Throughout the probe the administration "resisted or delayed providing the commission with important information. For example, the administration’s refusal to turn over documents forced the commission to issue subpoenas to the Defense Department and the Federal Aviation Administration."

The report accuses the administration of systematically withholding "a vast array" of records from Congress, on subjects ranging "from simple census data and routine agency correspondence to presidential and vice presidential records."

Documents it says the administration has refused to release to the public and members of Congress include "the contacts between energy companies and the vice president’s energy task force [and] communications between the Defense Department and the vice president’s office regarding contracts awarded to Halliburton" (a major defense contractor and recipient of millions dollars worth of contracts in Iraq now accused of fraud for some of those dealings).

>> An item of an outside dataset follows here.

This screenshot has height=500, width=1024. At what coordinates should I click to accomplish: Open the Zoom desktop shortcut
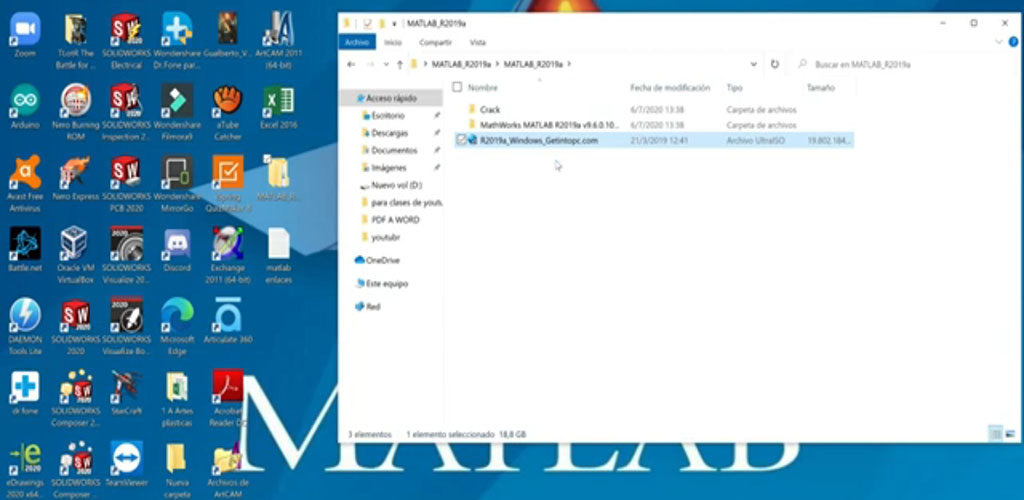pyautogui.click(x=25, y=29)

Also kept secret, according to Waxman’s report: "documents describing the prison abuses at Abu Ghraib [in Iraq], memoranda revealing what the White House knew about Iraq’s weapons of mass destruction, and cost estimates of the Medicare prescription drug legislation withheld from Congress."

Designating documents as "classified" has frequently provided the executive branch of the U.S. government with a rationale to keep them out of the public eye.

Open The Government, a Washington-based coalition of journalists and government watchdog groups, recently released a "Secrecy Report Card" declaring, "Government data now confirm what many have suspected: secrecy has increased dramatically in recent years under policies of the current administration."

The group says the administration classified 14 million new documents in fiscal year 2003, an increase of 60 percent over the comparable figure for fiscal year 2001.

The Waxman report also alleges the administration has "has issued guidance instructing agencies to withhold a broad and undefined category of ‘sensitive’ information."

Among the victims, the report says, is Congress itself. "On over 100 separate occasions, the administration has refused to answer the inquiries of, or provide the information requested" by Waxman in his role as the senior Democrat on the House of Representatives committee on government reform.

It has also refused to furnish, "documents requested by the ranking members of eight House committees relating to the prison abuses at Abu Ghraib and elsewhere," adds the report.

One of the country’s leading news magazines, U.S. News and World Report, supports the Waxman report’s findings.

"For the past three years, the Bush administration has quietly but efficiently dropped a shroud of secrecy across many critical operations of the federal government – cloaking its own affairs from scrutiny and removing from the public domain important information on health, safety and environmental matters."

"The result," it added, "has been a reversal of a decades-long trend of openness in government."

Author: William Fisher

William Fisher writes for Inter Press Service.